So, if you poll ENworld, you can generalize stuff about hard-core D&D DMs and players that post on the internet. Not the D&D gamer population as a whole.

Hmm. That seems essentially what I wrote, though better said.
 

My group play 3e and 4e, with a little M&M2e on the down-low.

Five people are sitting around a table at their Friendly Local Gaming Shop, each with a sheet of paper in front of them and a 20-sided die in hand. One of them is describing a cackling maniac in a lab coat, riding a giant robotic dinosaur climbing up the Empire State Building. Suddenly, Greg, the regular D&D DM, comes in the door.

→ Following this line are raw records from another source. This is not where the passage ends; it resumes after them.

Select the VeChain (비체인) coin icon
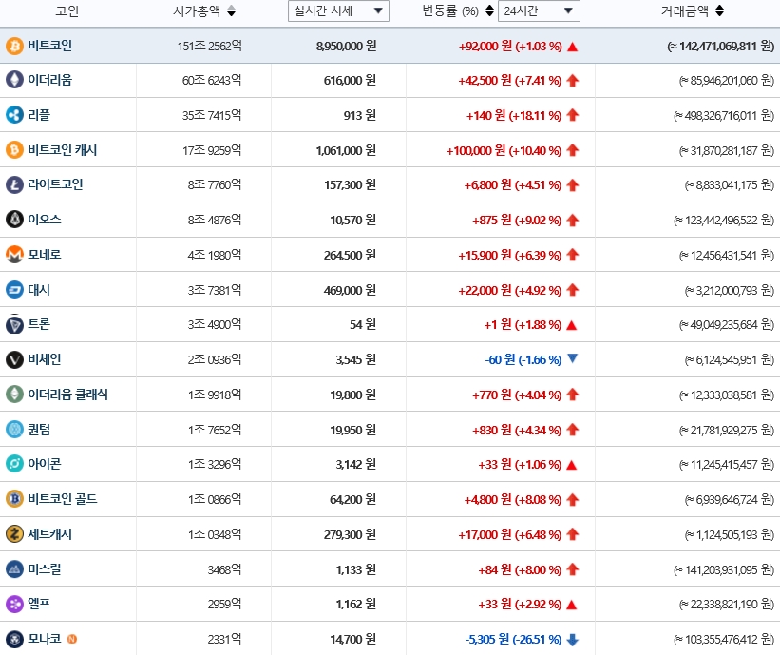The height and width of the screenshot is (655, 780). pyautogui.click(x=12, y=358)
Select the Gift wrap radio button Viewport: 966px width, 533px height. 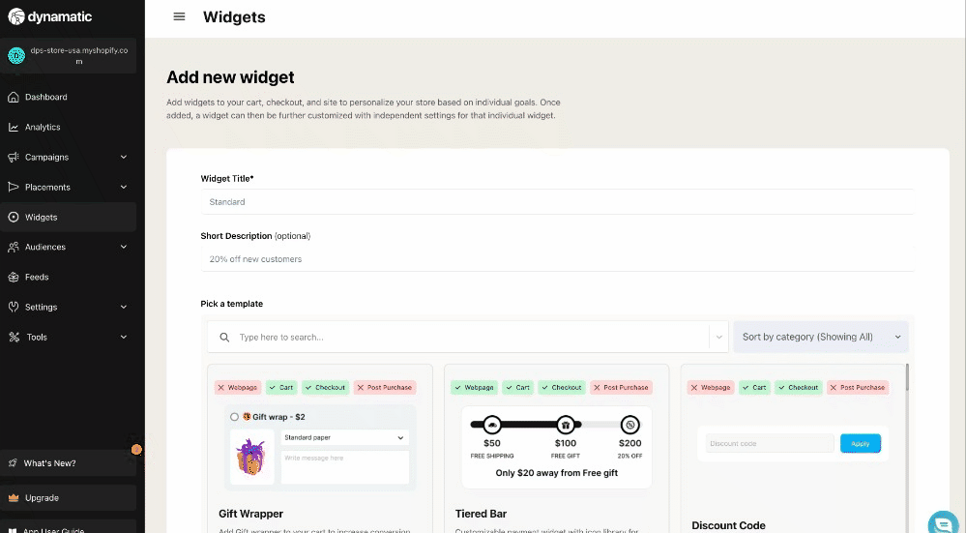235,416
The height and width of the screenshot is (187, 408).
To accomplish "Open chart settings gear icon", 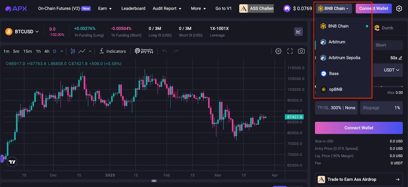I will [x=278, y=51].
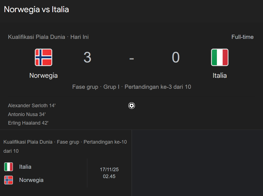
Task: Click the soccer ball goal icon
Action: [132, 106]
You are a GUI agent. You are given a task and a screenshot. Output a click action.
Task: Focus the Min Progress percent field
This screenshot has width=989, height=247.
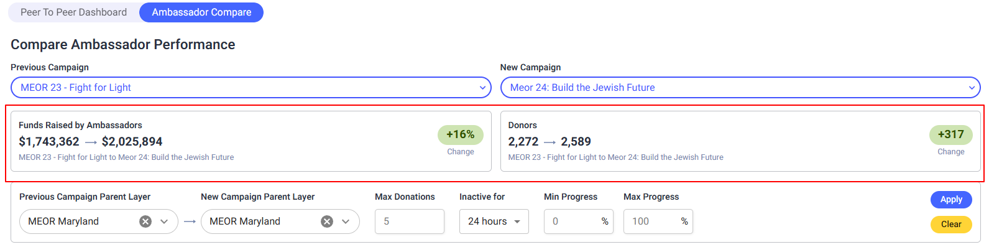579,221
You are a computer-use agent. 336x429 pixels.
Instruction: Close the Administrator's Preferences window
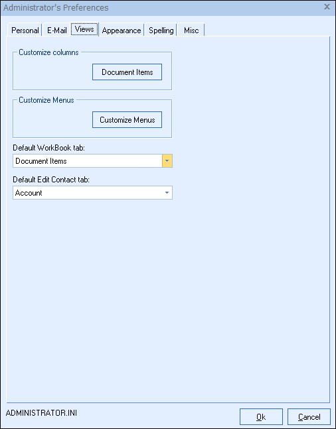[327, 7]
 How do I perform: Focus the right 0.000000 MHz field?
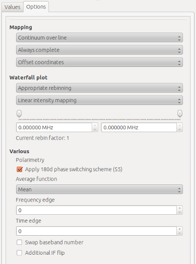[x=139, y=127]
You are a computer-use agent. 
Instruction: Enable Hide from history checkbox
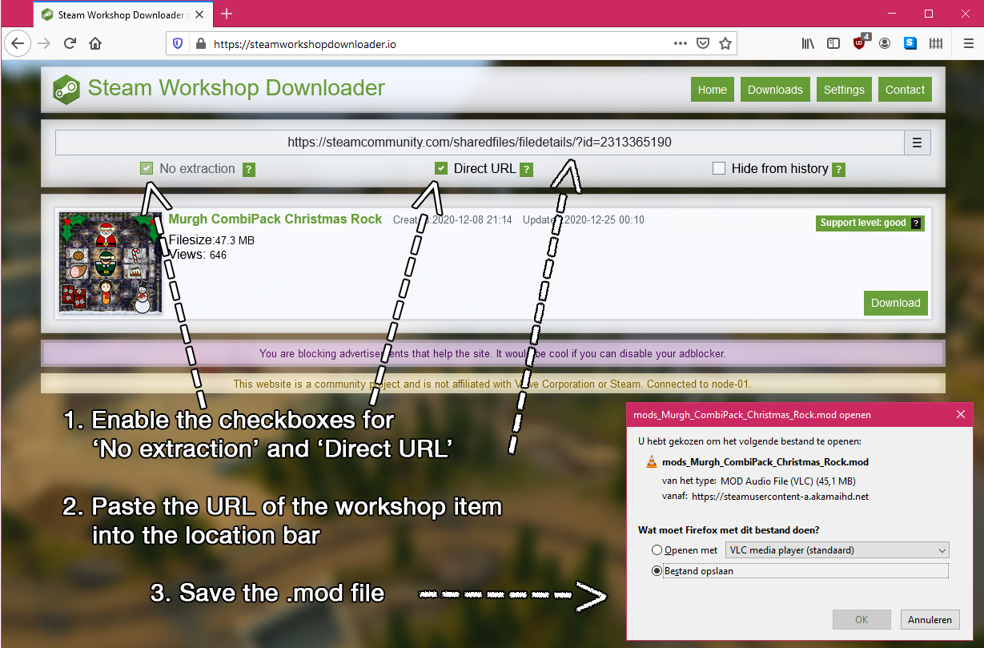[718, 168]
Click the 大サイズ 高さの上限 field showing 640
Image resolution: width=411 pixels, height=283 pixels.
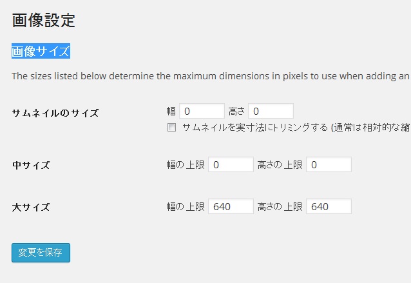(329, 206)
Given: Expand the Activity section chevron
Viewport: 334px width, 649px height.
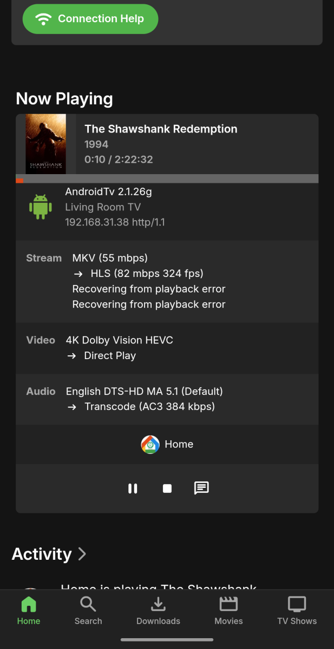Looking at the screenshot, I should 82,554.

"Cheetos?" exclaims Greg. "Mountain Dew? Dice?! What is going on here?"
"It's--ah--not what it looks like!" Dave cries out. "We're just practicing for your game!"
"Yeah," Cheryl chimes in, "We weren't playing with the dice. We were just washing them!"
"And this book--it has people with capes on it." Greg continues, "Not cloaks, but capes! And underpants on the outside of their regular pants!"
"Greg," says Kevin, "I'm sorry. We were playing Mutants and Masterminds. On the down-low."
 

ICv2 is reporting the top 5 games of the fall of 08 "reflects sales in August, September, and October." They are:
1 Dungeons and Dragons - Wizards of the Coast
2 Warhammer 40K: Dark Heresy - Fantasy Flight Games
3 World of Darkness - White Wolf
4 Shadowrun - Catalyst Lab Games
5 Pathfinder - Paizo Publishing

link

I would not imagine that ICv2 would count Exalted as a WoD game, since it isn't.
 

I'd have to say the top 3 roleplaying systems are:

1) Christianity
2) Islam
3) Bhuddism

Some of those guys are hardcore!!!! I'd tried playing a few for awhile but while the rulebooks were free they were way too detailed for my tastes.....
 


WoD actually has a much larger reader-base than player-base.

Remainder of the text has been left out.